Low-mobility regions (~3200 cm2/V·s): Dark blue.
Gradual transition between regions.
Physically consistent behavior.
The stabilization tendency at higher drain voltages suggests the onset of rate saturation effects, a crucial aspect in understanding the behavior of the device in high-field regimes [13].
In summary, the analysis of carrier mobility in our modeled GFET exposes features that are consistent with the unique properties of graphene [23]. The high mobility, especially in low fields, highlights the potential of GFETs for high-frequency and low-power applications. However, the decrease in mobility with an increasing electric field underscores the importance of considering the operating conditions in the design of graphene-based devices.
The transconductance of our GFET (see Figure 7) is a critical parameter that indicates how effectively the gate voltage controls the current flow in the device. Figure 7 depicts the characteristic ambipolar behavior of graphene, which is manifested through two distinct peaks in the transconductance curve. We observe a positive peak of +0.01 S and a negative peak of −0.01 S, located symmetrically around the central axis. This symmetry is a hallmark of the ambipolar nature of GFETs, demonstrating our device’s ability to conduct both electrons and holes with a similar efficiency. The magnitudes of these peaks are consistent with those expected from high-quality GFETs, indicating a good device performance. This transconductance behavior not only confirms this unique feature of the GFET, but also highlights its potential for a wide range of applications in next-generation electronics, where the unique properties of graphene can be leveraged for superior devices.

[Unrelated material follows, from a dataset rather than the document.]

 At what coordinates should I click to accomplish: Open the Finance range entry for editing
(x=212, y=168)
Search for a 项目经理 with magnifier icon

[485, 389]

Wave function analysis provides fundamental insights into the quantum behavior of carriers in the GFET channel. Figure 8 shows two complementary perspectives. The complex interference patterns observed directly illustrate the wave-like nature of electrons in graphene, a critical aspect for understanding carrier transport in these devices [8]. The spatial variation in the wave function amplitude, with a higher intensity near the contacts, offers effective information about the probability of carrier localization. This directly correlates with charge transport efficiency and, therefore, with carrier mobility, a key parameter mentioned in our objectives [21,24]. The three-dimensional representation (Figure 8b) offers an even, complete perspective of the spatial distribution of the probability of finding a charge carrier. The color map, where red indicates regions of maximum |ψ| amplitude, shows complex interference patterns in the x-y plane. These structures are not mere visual artifacts, but manifestations of the wave-like nature of electrons in graphene. The variations in intensity and patterns allow us to infer how charge carriers are preferentially localized in certain regions of the channel. This analysis reveals the fundamental aspects of quantum behavior in GFETs, including the interference and localization effects critical to electronic transport. The spatial distribution of the wave function has direct implications for transport efficiency and overall transistor performance.
The eigenvalue spectrum (see Figure 9) provides fundamental information about the system’s available energy states. The distribution of these values reflects graphene’s unique electronic structure and its characteristic quantum behavior. The obtained eigenvalues, ranging from 0 to 25 eV with 100 points along the index, follow a characteristic parabolic distribution consistent with theoretical predictions for GFETs. This confirms the accuracy of our model in describing quantum effects.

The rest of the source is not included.